◆ Work instructions ◆
1. Retype the forum thread on the bogging engine from "might need a" to "being dirty though...".
2. Continue the forum thread on the bogging engine, starting right after its last line.

# My popo is boggin down.



## poporunner50 (Aug 5, 2010)

No water in the air box. My friend thinks it's an electrical connection or my plug. If it ain't the plug when what electrical conections could it be?


----------



## gpinjason (Nov 10, 2009)

might need a little more info on what is happening.. if it's just bogging down when you give gas, it could be dirty carb, clogged exhaust, clogged air filter... I would lean more towards the carb being dirty though...


----------



## poporunner50 (Aug 5, 2010)

Sorry it only happens when I get water up to the seat of it. It's snorkled and jetted. It only happens when my wench goes under.


----------



## Polaris425 (Dec 16, 2004)

Vent line somewhere hanging down? My brute started doing this once, turns out the carb vent line had fallen down on the header and had a few holes in it, allowing water/steam to get in the vent line.


----------



## gpinjason (Nov 10, 2009)

Check all ur vents like polaris425 said, and dielectric grease EVERY electrical connector u can find... Including the spark plug boots... Sounds like something might be getting wet... Usually if it's causing engine power loss it's plug wires or coils...


----------



## poporunner50 (Aug 5, 2010)

Thanks sounds like a mother job for thursday.


----------



## bruterider27 (Apr 29, 2010)

It only does it when he goes deep and were going to do the plug and so on but I don't think its a vent cause it dies down and he gives it more gas and it goes then


----------



## MUDDIE49 (Aug 30, 2009)

◆ Dataset section ◆
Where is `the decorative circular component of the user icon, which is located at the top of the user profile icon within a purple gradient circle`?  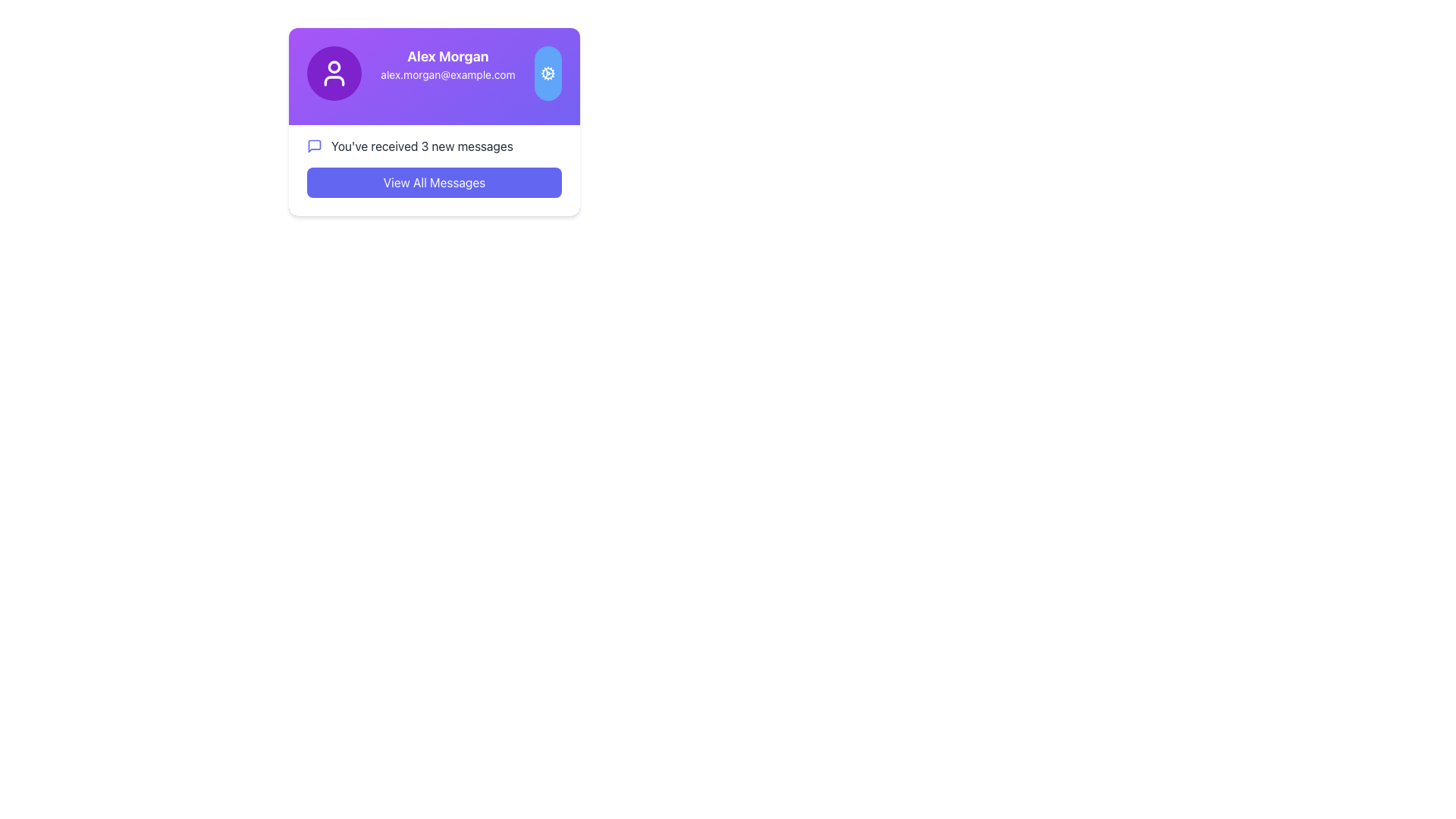 the decorative circular component of the user icon, which is located at the top of the user profile icon within a purple gradient circle is located at coordinates (334, 66).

◆ Per-task outputs ◆
1.
might need a little more info on what is happening.. if it's just bogging down when you give gas, it could be dirty carb, clogged exhaust, clogged air filter... I would lean more towards the carb being dirty though...

2.
gpinjason said:


> might need a little more info on what is happening.. if it's just bogging down when you give gas, it could be dirty carb, clogged exhaust, clogged air filter... I would lean more towards the carb being dirty though...


 I agree sounds like he got some dirt in the system....:agreed:Muddie49


----------



## kd5hqf (Dec 5, 2009)

I had the same problem on mine... Ended up water was getting into the black box next to the coil where the wire's go in. I ended up getting a big party balloon, and putting it around the whole box and wires, then silicon the end. To check it get a squirt bottle and spray it while its running. 

Hope this helps!


----------



## bruterider27 (Apr 29, 2010)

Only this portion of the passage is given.